It’s that time of year when we all see red: Valentine’s Day, the one day of the year formally set aside to celebrate love. I am finally one of the lucky ones, living with Lord D, my loving and devoted husband. Not to take our love for granted, we strive to make every day Valentine’s Day with kind, sweet guestures…often involving food!
It is no wonder that we are both drawn to the love stories in Downton Abbey. At Downton you will find all variations: love is lost, found, taken for granted, and unrequited. It is innocent, calculated, pre-destined, mislaid, loyal, unrepentant. You get your money’s worth on this show!
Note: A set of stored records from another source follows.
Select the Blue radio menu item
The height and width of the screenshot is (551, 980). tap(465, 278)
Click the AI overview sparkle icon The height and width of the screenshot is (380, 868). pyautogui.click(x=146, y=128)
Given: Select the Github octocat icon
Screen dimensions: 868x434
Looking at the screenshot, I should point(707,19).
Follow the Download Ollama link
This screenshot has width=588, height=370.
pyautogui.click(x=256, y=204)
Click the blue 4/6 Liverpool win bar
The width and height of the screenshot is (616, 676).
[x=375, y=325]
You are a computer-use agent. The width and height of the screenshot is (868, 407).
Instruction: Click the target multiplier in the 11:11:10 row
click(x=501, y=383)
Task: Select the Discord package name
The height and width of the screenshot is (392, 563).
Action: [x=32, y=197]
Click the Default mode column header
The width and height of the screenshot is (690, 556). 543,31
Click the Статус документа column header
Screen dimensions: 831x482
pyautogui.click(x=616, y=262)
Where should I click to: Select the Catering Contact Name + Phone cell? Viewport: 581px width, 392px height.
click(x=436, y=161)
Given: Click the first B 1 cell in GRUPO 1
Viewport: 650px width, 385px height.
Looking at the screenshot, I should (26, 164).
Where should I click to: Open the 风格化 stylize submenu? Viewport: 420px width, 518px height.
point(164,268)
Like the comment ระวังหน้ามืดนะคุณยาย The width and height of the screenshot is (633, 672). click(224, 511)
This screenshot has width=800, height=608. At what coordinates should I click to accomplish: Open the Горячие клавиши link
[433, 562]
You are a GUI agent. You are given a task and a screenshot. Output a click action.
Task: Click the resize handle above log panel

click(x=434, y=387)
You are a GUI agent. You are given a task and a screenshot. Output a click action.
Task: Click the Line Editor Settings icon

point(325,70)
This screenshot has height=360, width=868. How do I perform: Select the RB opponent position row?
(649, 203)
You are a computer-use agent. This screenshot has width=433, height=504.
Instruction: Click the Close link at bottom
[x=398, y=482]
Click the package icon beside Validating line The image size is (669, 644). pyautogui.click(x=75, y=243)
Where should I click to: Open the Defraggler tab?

As a foodie, my thoughts are never far from food, particularly with Valentine’s Day less than a week away. As an amateur chocolatier, ’tis the season to explore all things chocolate. So it is no surprise that I have been thinking about period appropriate sweets which might best reflect our favorite Downton Abbey couples.
The Simple Sweet Innocence of Daisy and William
Finding a way to store milk for long periods without refrigeration was the need which condensed milk resolved. Initially produced in France in the 1820s, American Gail Borden more famously took up the challenge in the 1850s. After witnessing several childhood deaths due to improper milk storage on a voyage back from England, he persevered over a number of years to produce a usable milk derivative that was long-lasting and needed no refrigeration. Because of its long shelf life it was highly valued in times of war. WWI housewives were encouraged to buy and send cans of condensed milk to the soldiers at the front.
History of Peanut Butter
We have had peanut paste for centuries, and it was initially brought to market as a nut butter, a health food for the upper classes, with recipes tea sandwiches made with nut butter. Canadian Marcellus Gilmore Edson obtained a patent for the modern method of processing peanut butter in 1884. In 1895 Dr. John Harvey Kellogg (the creator of Kellogg’s cereal) patented a process for creating peanut butter from raw peanuts. By the end of WWI, the production of peanut butter was in high gear in the US, so it is possible that Mrs. Patmore might have had access to a jar or two. Again, this was a product which had a long shelf life, which did make its way into military ration packs in WWII.